Les mots manquent, la stupeur rend compte de l’indicible malheur. Les foules espagnoles, de tout leur cœur, refusent cette horreur. Mais elle est bien là, insupportable et indéracinable. L’Occident pétri de siècles de christianisme est forcément du côté des victimes, a fortiori de ses victimes et il n’est disposé, d’aucune manière, à consentir que sa paix et sa prospérité se paient de tels sacrifices. La conscience moderne a rejeté l’idée même du mal, comme un préjugé métaphysique contraire à la rationalité scientifique d’un monde sorti de l’obscurantisme. D’ailleurs, elle a tôt fait de rejeter sur les préjugés archaïques de la religion ce terrorisme issu des terres islamiques… L’histoire la plus récente devrait pourtant la garantir d’une telle illusion. Les horreurs du vingtième siècle ont été perpétrées par des idéologies modernes, voire avant-gardistes, et il n’est pas du tout sûr que les attentats madrilènes émanent d’individus ou de groupes étrangers à la modernité.
Seulement voilà. Les modernes aussi ont leurs préjugés, antirationnels si on y réfléchit, mais si accordés à cette croyance qui veut que le seul intérêt gouverne le monde. L’incompréhension du mal résulte de l’oubli du mal. Un mal qui naît notamment, à partir de ce que saint Augustin appelle le discord intérieur et qu’il relie, dans son hermétique chrétienne, à la faute originelle. Un philosophe contemporain comme Jean-Pierre Dupuy traduit fort bien ce langage dans une formulation nouvelle mais qui consonne avec l’ancienne culture biblique : “Sous la forme du ressentiment, de l’envie, de la jalousie, de la haine destructrice, le mal peut acquérir une puissance considérable, broyant sur son passage tout ce qui, les tenant à distance les uns des autres, permet aux hommes de vivre ensemble.” (1)

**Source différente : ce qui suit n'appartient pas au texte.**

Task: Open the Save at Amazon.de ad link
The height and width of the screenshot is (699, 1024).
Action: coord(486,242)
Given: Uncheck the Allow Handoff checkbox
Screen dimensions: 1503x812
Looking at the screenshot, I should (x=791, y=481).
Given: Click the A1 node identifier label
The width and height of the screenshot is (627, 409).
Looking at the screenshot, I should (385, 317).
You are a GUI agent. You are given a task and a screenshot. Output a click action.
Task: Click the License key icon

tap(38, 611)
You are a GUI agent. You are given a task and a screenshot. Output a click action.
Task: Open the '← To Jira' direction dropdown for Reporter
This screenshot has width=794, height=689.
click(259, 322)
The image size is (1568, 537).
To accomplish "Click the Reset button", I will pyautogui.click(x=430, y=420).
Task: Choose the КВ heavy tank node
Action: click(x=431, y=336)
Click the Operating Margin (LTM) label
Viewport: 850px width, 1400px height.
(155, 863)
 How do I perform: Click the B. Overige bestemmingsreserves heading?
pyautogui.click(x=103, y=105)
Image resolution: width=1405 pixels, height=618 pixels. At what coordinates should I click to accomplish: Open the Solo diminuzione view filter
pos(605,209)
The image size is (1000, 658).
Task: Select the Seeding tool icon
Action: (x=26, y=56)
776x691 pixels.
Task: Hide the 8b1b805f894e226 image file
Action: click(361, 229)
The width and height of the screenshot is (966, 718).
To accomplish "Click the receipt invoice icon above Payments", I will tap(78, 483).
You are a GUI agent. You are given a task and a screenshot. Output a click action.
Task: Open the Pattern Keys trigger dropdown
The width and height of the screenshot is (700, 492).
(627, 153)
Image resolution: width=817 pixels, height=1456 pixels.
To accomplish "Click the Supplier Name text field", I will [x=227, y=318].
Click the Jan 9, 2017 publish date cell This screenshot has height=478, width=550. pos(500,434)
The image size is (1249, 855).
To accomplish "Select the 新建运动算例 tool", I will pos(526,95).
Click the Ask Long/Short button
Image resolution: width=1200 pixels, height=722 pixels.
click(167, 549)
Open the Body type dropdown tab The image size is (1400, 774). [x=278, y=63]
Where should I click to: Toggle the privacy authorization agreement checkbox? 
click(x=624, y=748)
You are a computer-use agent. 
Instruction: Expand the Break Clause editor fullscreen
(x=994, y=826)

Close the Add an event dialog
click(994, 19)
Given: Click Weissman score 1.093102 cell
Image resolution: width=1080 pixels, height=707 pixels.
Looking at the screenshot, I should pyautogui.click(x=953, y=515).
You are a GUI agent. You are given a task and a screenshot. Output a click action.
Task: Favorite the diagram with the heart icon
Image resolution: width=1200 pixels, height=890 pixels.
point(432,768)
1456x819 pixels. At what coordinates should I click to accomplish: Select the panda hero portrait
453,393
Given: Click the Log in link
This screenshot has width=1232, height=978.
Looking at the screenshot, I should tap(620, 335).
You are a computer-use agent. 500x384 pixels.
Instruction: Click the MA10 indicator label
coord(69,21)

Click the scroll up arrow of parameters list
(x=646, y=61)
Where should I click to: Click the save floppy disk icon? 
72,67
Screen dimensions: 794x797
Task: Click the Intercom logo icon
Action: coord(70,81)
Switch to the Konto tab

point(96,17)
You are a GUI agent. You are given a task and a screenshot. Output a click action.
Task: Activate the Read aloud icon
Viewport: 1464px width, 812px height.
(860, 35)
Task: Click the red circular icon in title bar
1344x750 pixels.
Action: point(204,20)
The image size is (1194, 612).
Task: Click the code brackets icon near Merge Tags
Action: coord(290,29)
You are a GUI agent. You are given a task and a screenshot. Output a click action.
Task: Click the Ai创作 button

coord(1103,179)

Que l’on ouvre l’Ancien Testament, et l’on comprendra cela. Pas seulement le livre de Job, mais les Psaumes, les Prophètes. La présence du mal est partout menaçante, effrayante : “Voici, le malheur s’étend de nation en nation, une immense bourrasque éclate aux extrémités de la terre… Hurlez, pasteurs, criez, roulez-vous à terre, chefs du troupeau, car vos jours sont à présent pour le massacre…” Jérémie ne prophétise pas dans le vide ; il impose à la conscience de ses contemporains la violence de leur sort, non pour les hypnotiser dans l’impuissance, mais les conduire à une démarche de salut et de conversion. Après deux mille ans de christianisme et plus encore d’héritage biblique, le temps n’est certes pas d’accepter l’horreur comme une fatalité mais d’en repérer la véritable origine qui est la malice humaine et ce fait, scandaleux, que l’homme puisse préférer le ressentiment aux béatitudes. René Girard a montré comment la révélation biblique et évangélique avait déshonoré la complicité avec les persécuteurs au profit de la compassion pour les victimes. Mais cet acquis de civilisation ne saurait masquer les puissances de haine qui expliquent le 11 septembre new-yorkais et le 11 mars madrilène.